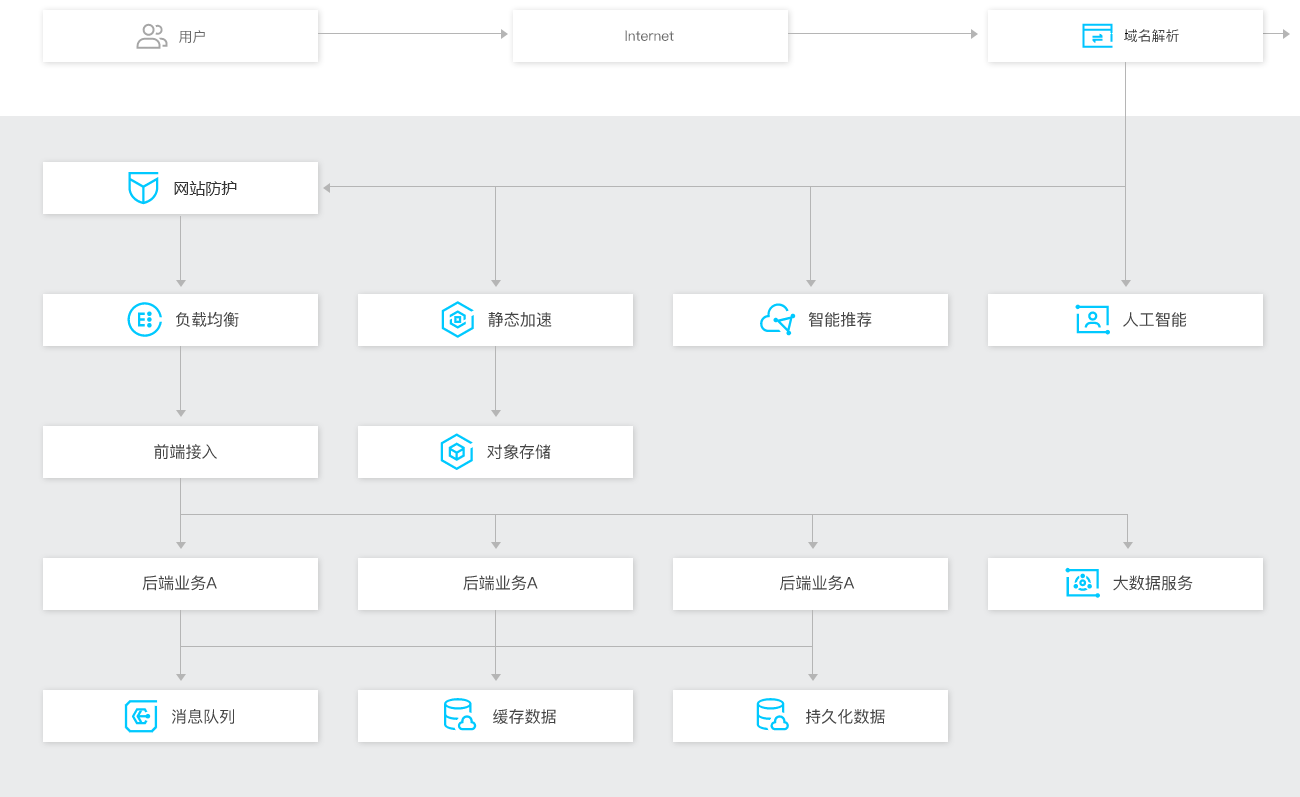Click the database icon for 持久化数据
The height and width of the screenshot is (797, 1300).
(x=771, y=716)
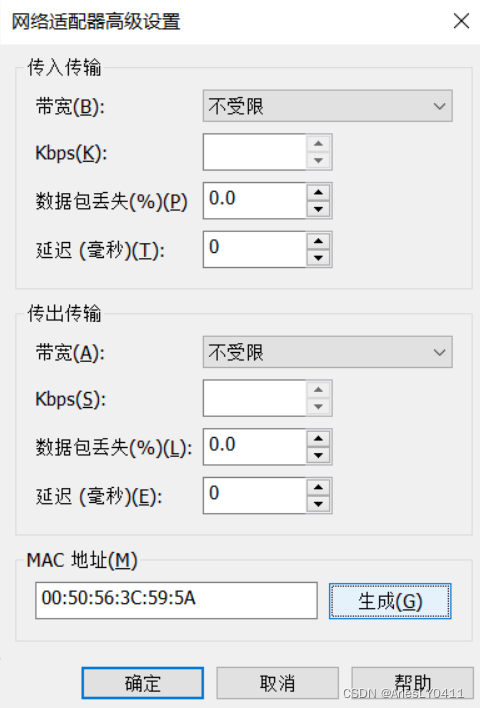Click the outgoing Kbps(S) input field

[x=255, y=398]
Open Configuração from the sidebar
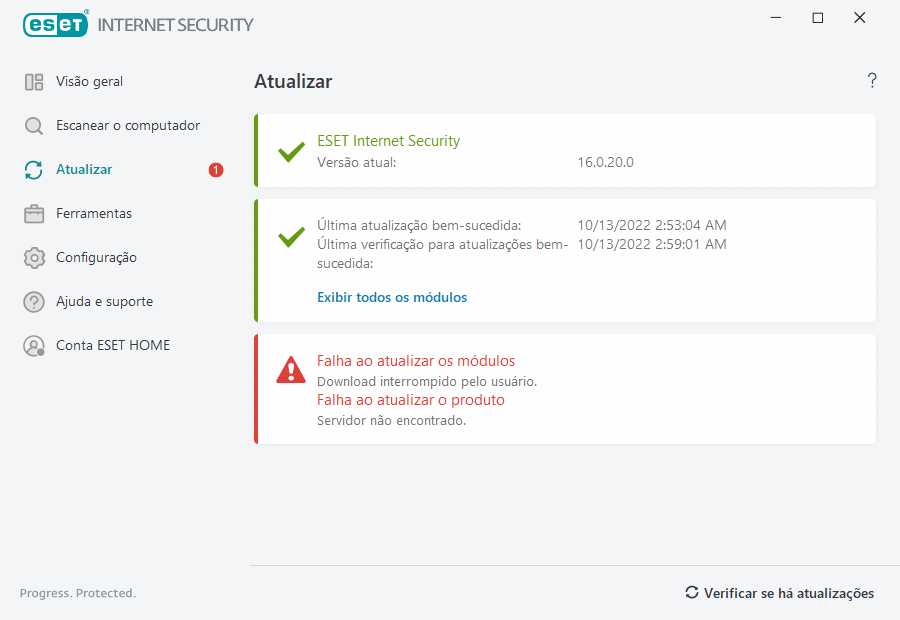The width and height of the screenshot is (900, 620). click(96, 258)
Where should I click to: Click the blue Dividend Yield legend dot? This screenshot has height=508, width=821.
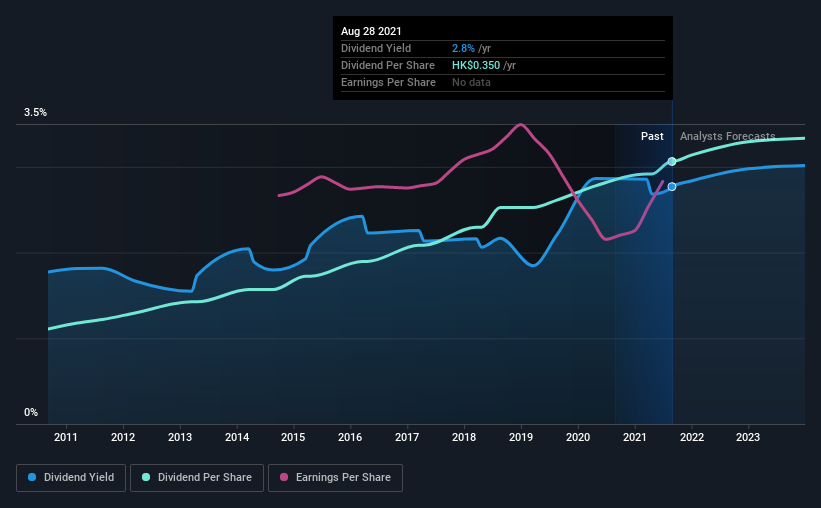(x=32, y=477)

**What you will do:** Rewrite all of the data above, swapping "sidebar" for "side menu" and keeping everything else the same. Omit the pictures.

**Correct output:**
Click the database icon for 持久化数据
The height and width of the screenshot is (797, 1300).
(x=771, y=716)
Click the outgoing Kbps(S) input field

[x=255, y=398]
Open Configuração from the side menu
The width and height of the screenshot is (900, 620). click(96, 258)
Where should I click to: Click the blue Dividend Yield legend dot? This screenshot has height=508, width=821.
(x=32, y=477)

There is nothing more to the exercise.